Si l'emblème de l'UDC est désormais le bouc, à Bex, l'animal fétiche, qui parade sur les armoiries communales, c'est le bélier. Dans la ville, sur des affiches, un bélier blanc et un bélier noir, avec ce slogan: «Pas d'exclusion». La vaste opération anti-drogue menée jeudi soir par la police cantonale, qui a abouti à l'arrestation d'une vingtaine de personnes (lire ci-dessous) est intervenue dans un contexte politique particulier.

Initiative UDC

Le 26 novembre, les Bellerins devront se prononcer sur une initiative lancée par l'UDC locale exigeant le rachat et la réaffectation par la commune du bâtiment abritant le centre Fareas. A côté des deux béliers, une autre affiche: «Non aux abus», suivie d'une série de «oui»: «Oui à l'arrêt du trafic de drogue», «Oui à la fermeture de la Fareas».

Ces dernières années, de nombreux incidents ont mis en cause les requérants du centre Fareas situé en plein village, la population accusant largement les Africains de dealer sur le trottoir, dans les bistrots, dans la cour des écoles. Le syndic, Michel Flückiger, se disait hier «conforté dans ce que j'ai toujours affirmé, à savoir que malgré toutes les mesures policières prises ces derniers mois, le trafic de drogue à Bex n'avait jamais diminué».

Moins de requérants?

Michel Flückiger pense aujourd'hui que le coup de filet de la police «va apporter de l'eau au moulin de l'initiative, qui pourtant ne résoudra rien. L'Etat de Vaud n'est pas vendeur, ou en tout cas exige un prix exorbitant, hors de portée des finances communales».

Plutôt que le rachat et la réaffectation du bâtiment, le syndic plaide pour une diminution drastique du nombre de requérants: «Nous serions d'accord, par solidarité et par humanité, d'accueillir une trentaine de requérants, pas plus. L'affaire n'a rien de politique, il s'agit juste d'un problème de gestion d'une population.»

Président du Groupe bellerin d'appui aux requérants d'asile (GAR), Alberto Cherubini avoue «ne pas comprendre le chiffre du syndic. Accueillir des requérants, cela nécessite toute une organisation, des infrastructures. On ne peut pas saupoudrer comme cela les requérants à travers tout le canton.»

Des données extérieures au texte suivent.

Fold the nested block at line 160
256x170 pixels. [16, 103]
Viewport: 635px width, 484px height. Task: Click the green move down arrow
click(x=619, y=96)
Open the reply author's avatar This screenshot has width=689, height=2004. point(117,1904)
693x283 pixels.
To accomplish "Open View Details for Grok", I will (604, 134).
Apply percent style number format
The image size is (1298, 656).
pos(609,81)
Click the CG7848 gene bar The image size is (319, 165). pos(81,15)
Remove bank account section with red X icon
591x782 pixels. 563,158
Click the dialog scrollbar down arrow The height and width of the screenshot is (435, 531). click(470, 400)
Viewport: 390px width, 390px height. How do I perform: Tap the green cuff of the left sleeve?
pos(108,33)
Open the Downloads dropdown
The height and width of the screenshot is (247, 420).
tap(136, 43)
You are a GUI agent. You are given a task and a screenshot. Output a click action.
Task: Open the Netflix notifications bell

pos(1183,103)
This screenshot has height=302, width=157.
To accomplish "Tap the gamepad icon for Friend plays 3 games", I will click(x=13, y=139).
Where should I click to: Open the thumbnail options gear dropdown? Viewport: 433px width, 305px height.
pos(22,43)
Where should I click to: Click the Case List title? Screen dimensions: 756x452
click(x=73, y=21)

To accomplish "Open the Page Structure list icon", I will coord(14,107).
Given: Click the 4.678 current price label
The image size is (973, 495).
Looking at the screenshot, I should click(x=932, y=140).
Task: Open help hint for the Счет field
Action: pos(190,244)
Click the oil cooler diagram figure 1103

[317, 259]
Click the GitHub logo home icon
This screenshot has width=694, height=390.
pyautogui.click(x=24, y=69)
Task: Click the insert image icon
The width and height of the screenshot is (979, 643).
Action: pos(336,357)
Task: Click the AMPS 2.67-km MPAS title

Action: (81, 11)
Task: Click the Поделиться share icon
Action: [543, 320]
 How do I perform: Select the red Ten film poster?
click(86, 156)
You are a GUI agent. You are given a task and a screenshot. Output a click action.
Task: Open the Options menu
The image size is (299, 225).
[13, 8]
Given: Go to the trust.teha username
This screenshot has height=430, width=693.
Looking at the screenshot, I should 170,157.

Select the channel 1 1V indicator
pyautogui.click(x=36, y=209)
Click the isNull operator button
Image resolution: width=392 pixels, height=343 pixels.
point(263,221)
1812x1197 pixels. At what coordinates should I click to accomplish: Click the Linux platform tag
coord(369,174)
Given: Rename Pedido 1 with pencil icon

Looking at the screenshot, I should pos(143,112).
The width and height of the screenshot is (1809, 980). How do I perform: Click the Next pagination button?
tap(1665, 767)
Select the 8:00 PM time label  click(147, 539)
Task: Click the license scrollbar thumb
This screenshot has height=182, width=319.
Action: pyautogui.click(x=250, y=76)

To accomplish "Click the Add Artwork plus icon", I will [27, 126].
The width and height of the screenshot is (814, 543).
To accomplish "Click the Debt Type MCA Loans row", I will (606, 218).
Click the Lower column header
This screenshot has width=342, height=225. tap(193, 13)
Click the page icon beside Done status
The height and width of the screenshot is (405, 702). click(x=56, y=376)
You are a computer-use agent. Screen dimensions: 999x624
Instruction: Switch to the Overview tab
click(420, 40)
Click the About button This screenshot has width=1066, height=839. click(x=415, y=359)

La Fareas montrée du doigt

Directeur de la Fareas, Pierre Imhof reconnaît que, «si on répartissait tous les requérants équitablement dans toutes les communes vaudoises, on arriverait à 1% de la population, ce qui pour Bex ferait quand même une cinquantaine». Pour lui, l'opération de jeudi soir a généré à la fois «la déception de voir que des requérants continuaient à s'adonner au trafic» et «la satisfaction de constater que la police pouvait faire son travail».

Reste qu'à Bex, la Fareas est sévèrement montrée du doigt pour avoir laissé le centre se transformer en plaque tournante du trafic, avec des NEM ou des personnes sans relation avec l'asile pouvant y entrer et sortir. Pierre Imhof a toujours expliqué que la Fareas n'avait ni les compétences ni le personnel pour effectuer un travail de police. «Quand on veut mettre un centre pour requérants dans une commune, on s'en donne les moyens, on impose des règles strictes, des heures de rentrée, on effectue des contrôles», rétorque le député UDC bellerin Pierre-Yves Rapaz.

Pierre Imhof rétorque que, «concernant la dernière opération de police, je ne vois pas où est le problème: aucun non-requérant, à notre connaissance, n'a été interpellé à l'intérieur du centre».

Pour Pierre-Yves Rapaz, «une acceptation franche de l'initiative, entre 60 et 70%, démontrera que la population ne veut plus du centre: le Conseil d'Etat et la Fareas seront bien obligés de faire quelque chose». Alberto Cherubini pense, au contraire, que la fermeture du centre serait une décision «injuste. L'asile reste un droit. A Bex, tous les requérants ne sont pas des Africains et tous les Africains ne sont pas des dealers. Il y a aussi des familles, des enfants, on n'a pas le droit de mettre tout le monde dans le même panier.»

Des craintes «exagérées»

Le président du GAR affirme que le sentiment d'insécurité est très exagéré: «Vu de l'extérieur, on croit qu'à Bex on n'ose plus sortir le soir. Non seulement cela est faux, mais cette image fait de la publicité pour le trafic, attire à Bex des acheteurs venus d'un peu partout.»

Tout le monde, certes, ne prend pas l'affaire au tragique: hier la patronne d'un établissement voisin des deux bars fermés suite à l'opération de police et «par ordre du Département de l'économie» racontait à la cantonade avoir reçu le matin même un téléphone de Thaïlande: «C'était Juju qui me demandait si c'était moi qu'on avait fermé et si j'étais déjà en prison.»